_What you should do_:
Your task is to return, word for word, only the lines from the line with "You are a computer-use agent. Image" through the close of the data. Exclude all pictures.

_Task input_:
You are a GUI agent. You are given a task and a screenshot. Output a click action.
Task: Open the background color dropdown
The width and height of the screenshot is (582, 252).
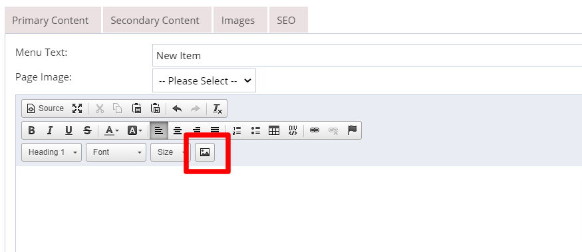(x=135, y=130)
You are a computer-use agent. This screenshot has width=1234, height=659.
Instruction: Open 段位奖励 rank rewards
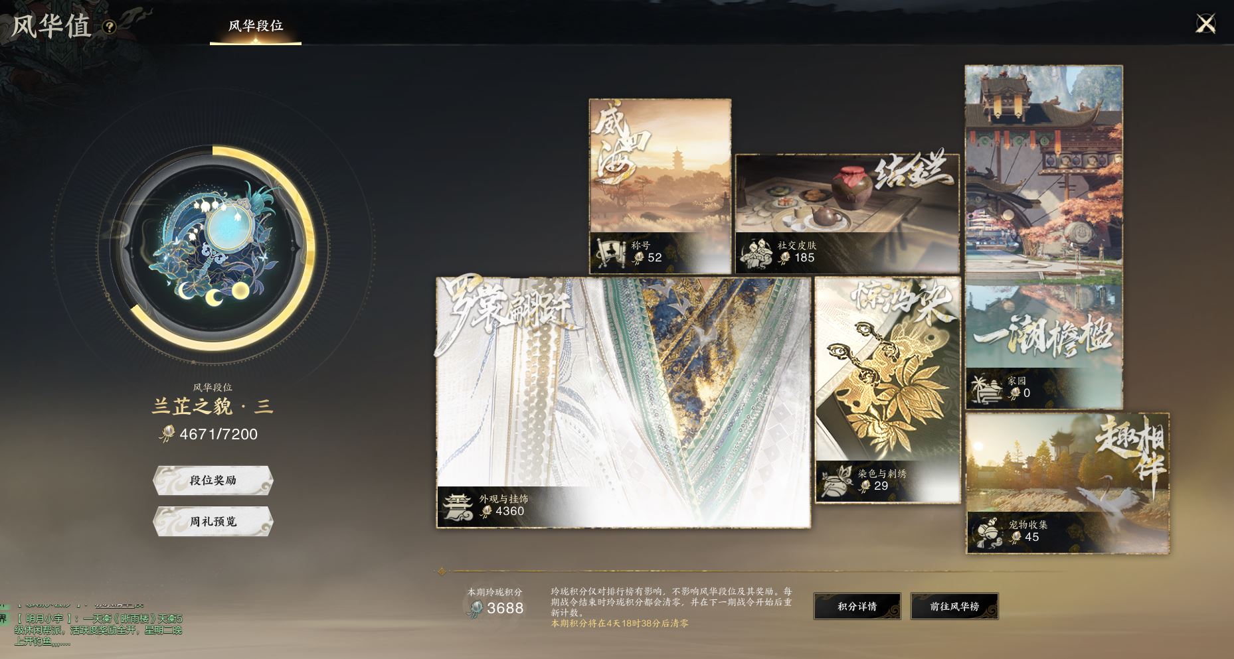pyautogui.click(x=213, y=480)
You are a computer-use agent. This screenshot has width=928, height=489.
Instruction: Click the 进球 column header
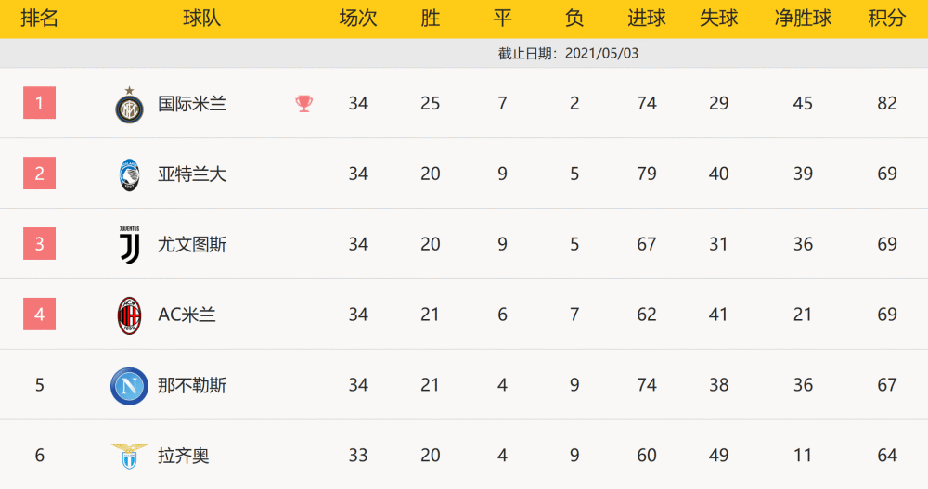click(646, 19)
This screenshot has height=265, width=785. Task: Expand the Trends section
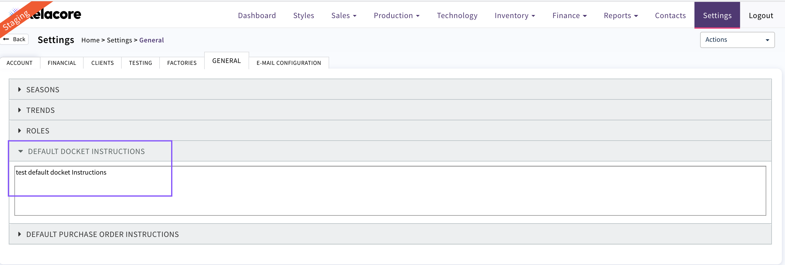40,110
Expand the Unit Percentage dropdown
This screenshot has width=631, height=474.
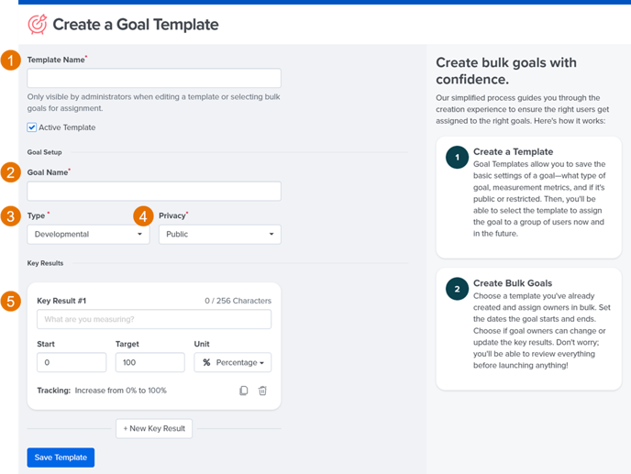(233, 362)
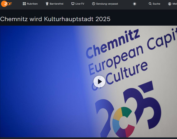Click the clock icon for Sendung verpasst
Screen dimensions: 177x139
point(93,4)
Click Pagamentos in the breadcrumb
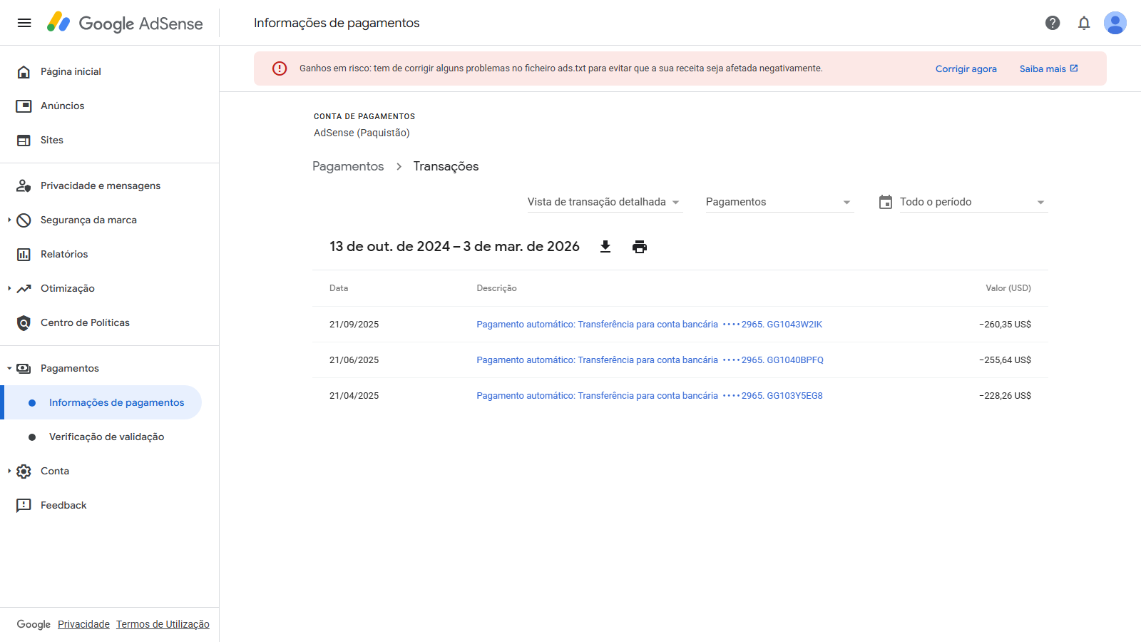The height and width of the screenshot is (642, 1141). (x=348, y=166)

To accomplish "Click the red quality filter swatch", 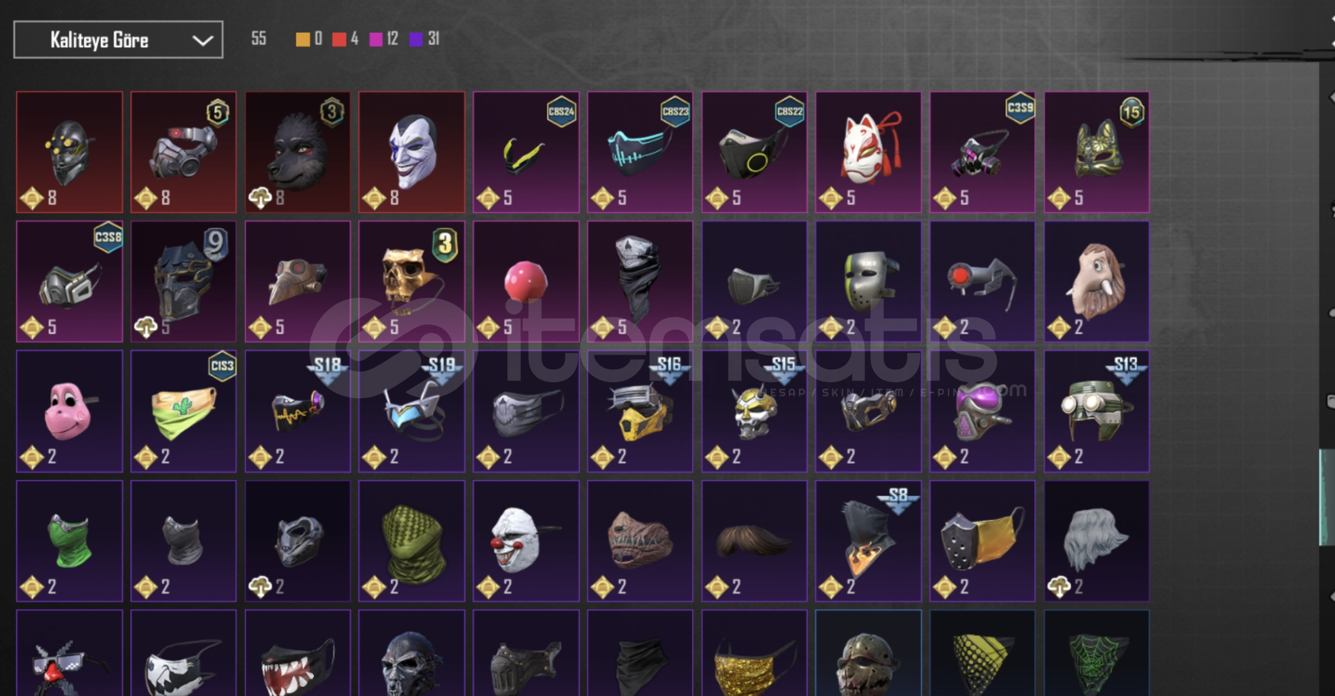I will click(x=339, y=39).
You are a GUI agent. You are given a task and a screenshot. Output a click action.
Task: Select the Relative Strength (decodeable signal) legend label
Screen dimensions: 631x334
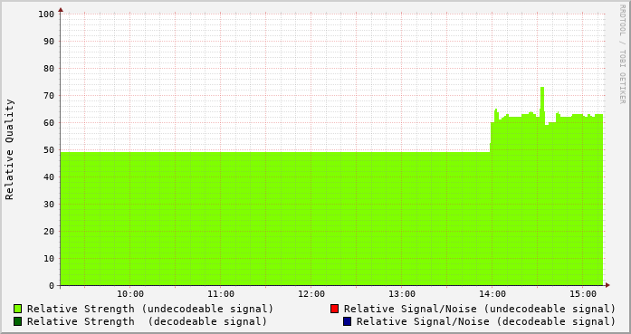point(147,321)
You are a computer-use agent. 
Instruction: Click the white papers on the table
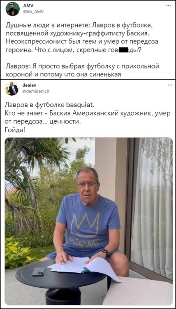pyautogui.click(x=85, y=268)
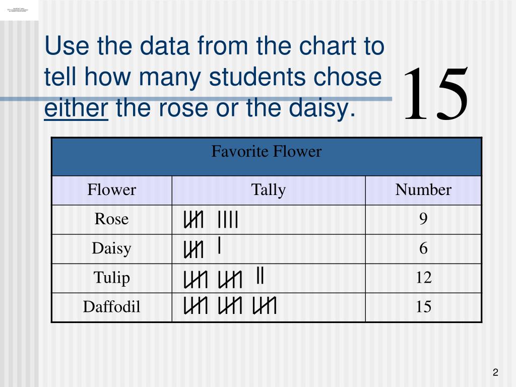Click the slide page number 2

coord(495,372)
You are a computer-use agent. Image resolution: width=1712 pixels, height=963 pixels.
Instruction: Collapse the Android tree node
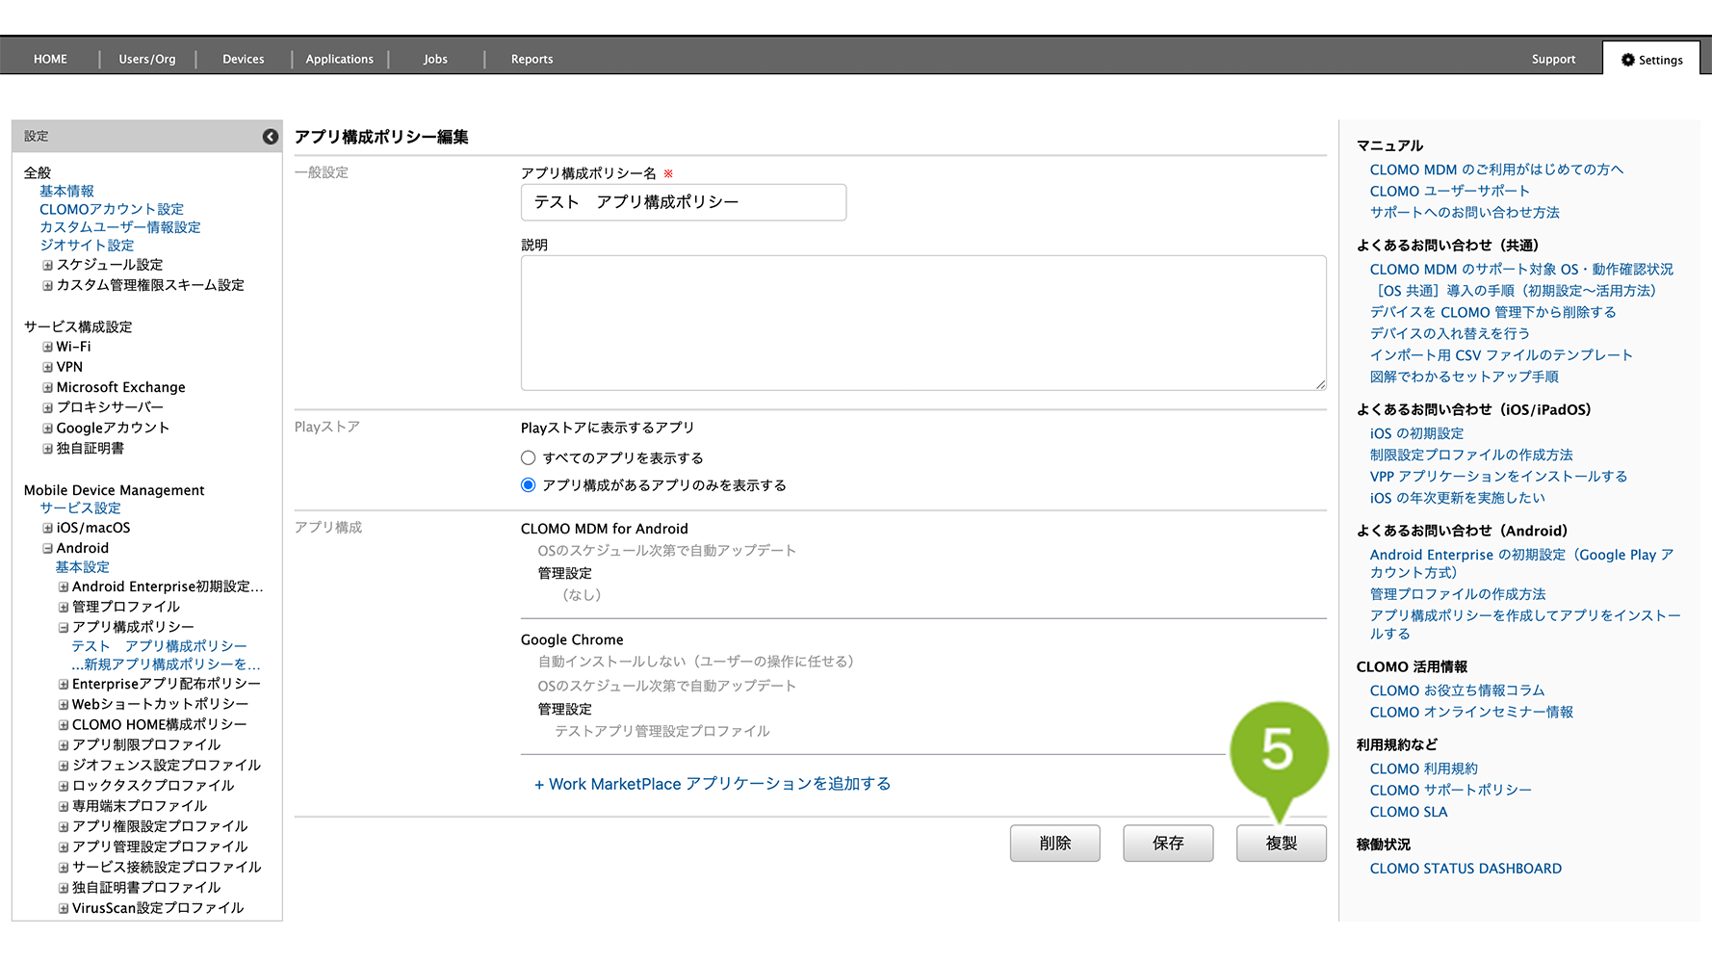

_Exercise response_:
You are a computer-use agent. Image resolution: width=1712 pixels, height=963 pixels.
Instruction: Collapse the Android tree node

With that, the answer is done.